■ Work request
Please continue the piece on Occupy Toronto after the park occupation ended, picking up right after its last sentence.

Occupy Toronto, Part II: After a Month in St. James Park
I have been out of the park now for roughly two weeks. “Occupy Toronto” has ended our phase one. I must say, for all those who saw the tents being cleared-out: ending our park occupation does not mean the ending of our movement. The best way to stay in touch with us is through our website: http://occupyto.org/.
“Occupy Toronto” was and still is a phenomenon very new to Torontonians. I can probably make a generalization here and state that, the “Occupy” movement is something very new to North Americans in general. For myself as a European first, I am rather used to mass demonstrations, tear gas, police brutality and the like. For many North Americans all this is quite new though: these are young countries. Also, North America has had some glorious decades after WWII – life has been good here, until a few years ago. Now, things are not looking so good and people are beginning to mobilize. It is understandable.
That is what the “Occupy” movement is all about: mobilization of the masses; raising awareness and building solidarity between those who are looking for real change, world-wide. I had to smile at all the bummed-out spirits who felt that the world was ending when we began to clear-out the park. I tried to explain to them that when a seed is planted in the ground, one has to allow for time to pass, for that seed to germinate, to grow and to give birth to flowers (for example). The same can be said of the “Occupy” movement. We planted the seed. Now, we must care for it; time will pass and if we remain strong, our movement will grow. Patience, persistence and resilience will be necessary and we will overcome.

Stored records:
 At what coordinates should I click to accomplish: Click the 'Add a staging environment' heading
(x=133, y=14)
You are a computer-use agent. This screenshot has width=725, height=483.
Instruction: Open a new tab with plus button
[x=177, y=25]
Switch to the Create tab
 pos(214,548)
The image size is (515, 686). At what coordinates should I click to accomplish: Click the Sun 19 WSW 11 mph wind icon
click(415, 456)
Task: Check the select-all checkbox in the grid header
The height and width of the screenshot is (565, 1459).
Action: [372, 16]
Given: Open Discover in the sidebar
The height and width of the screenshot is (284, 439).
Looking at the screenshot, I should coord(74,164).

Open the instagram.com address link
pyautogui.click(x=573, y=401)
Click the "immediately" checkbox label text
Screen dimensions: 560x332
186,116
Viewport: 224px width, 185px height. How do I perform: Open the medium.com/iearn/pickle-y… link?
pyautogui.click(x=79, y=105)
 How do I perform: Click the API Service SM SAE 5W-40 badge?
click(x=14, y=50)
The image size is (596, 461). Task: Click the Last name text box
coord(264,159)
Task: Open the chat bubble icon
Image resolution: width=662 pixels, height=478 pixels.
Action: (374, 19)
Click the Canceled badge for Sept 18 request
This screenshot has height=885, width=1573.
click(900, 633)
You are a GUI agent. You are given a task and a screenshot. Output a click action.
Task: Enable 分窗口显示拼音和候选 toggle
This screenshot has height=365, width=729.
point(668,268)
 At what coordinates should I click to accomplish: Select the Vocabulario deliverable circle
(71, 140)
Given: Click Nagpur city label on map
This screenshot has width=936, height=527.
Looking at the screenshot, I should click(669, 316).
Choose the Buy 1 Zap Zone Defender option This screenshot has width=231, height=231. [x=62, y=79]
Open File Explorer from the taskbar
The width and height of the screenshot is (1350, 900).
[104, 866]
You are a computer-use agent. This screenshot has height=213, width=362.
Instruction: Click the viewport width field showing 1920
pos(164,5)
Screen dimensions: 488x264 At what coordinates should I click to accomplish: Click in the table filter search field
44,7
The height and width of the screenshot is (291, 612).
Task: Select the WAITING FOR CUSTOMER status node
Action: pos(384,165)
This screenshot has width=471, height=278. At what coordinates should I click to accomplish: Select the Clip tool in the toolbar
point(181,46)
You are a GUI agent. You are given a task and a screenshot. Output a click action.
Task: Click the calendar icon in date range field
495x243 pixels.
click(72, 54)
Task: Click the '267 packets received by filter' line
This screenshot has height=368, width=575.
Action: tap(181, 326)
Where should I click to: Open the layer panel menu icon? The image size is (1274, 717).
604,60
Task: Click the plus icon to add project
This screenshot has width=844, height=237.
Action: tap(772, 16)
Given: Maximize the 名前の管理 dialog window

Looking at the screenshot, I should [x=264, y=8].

■ Task result
I looked around the park in the last days there. We packed almost every possible patch of grass. We were literally running out of space. More tents were being set-up every day. Donations were flowing in: money, tents, blankets, food … it was all quite amazing to see. People of all ages, creeds and colours came together, in order to talk about the many socio-political grievances which we all face.
“Occupy Toronto” has been a phenomenal experience. We took an empty park and turned it into a small community. After a month, we had teams of people who worked on specific tasks: logistics, food, peace-keeping, sanitation, etc. We had medics, police liaisons, an info desk, all running twenty-four hours a day. I personally woke-up at around a quarter to four (am that is) to begin my security/peace-keeping shift, every night that I was there. I must say, that we were so good that we were able to remove undercover police officers from the park (and I have photos to prove it). We policed ourselves and we did a fairly good job at it considering our circumstances.
The entire month in the park was a learning experience. We made important connections, we started critical conversations and we even had one or two politicians pass by. I do thank Mr. Bob Rae for his stealth-like walks through the park in the early hours of the morning. I know he thinks we are a little radical but we were not radical enough to keep him away from visiting. Perhaps he will stop being so shy and come to speak at one of our General Assemblies (if time permits it of course). Or perhaps he can invite us at one of his fund-raisers …
For now the occupiers have scattered around but the most important thing is that we are united! We are connected and we can mobilize in a very short period of time. Being spread all over the city now, it makes it quite easy to build our spider web. Connect the dots is what is happening now: all over the city, the country and the world. We are united. We are growing. We are the “Occupy Movement” and we are taking over!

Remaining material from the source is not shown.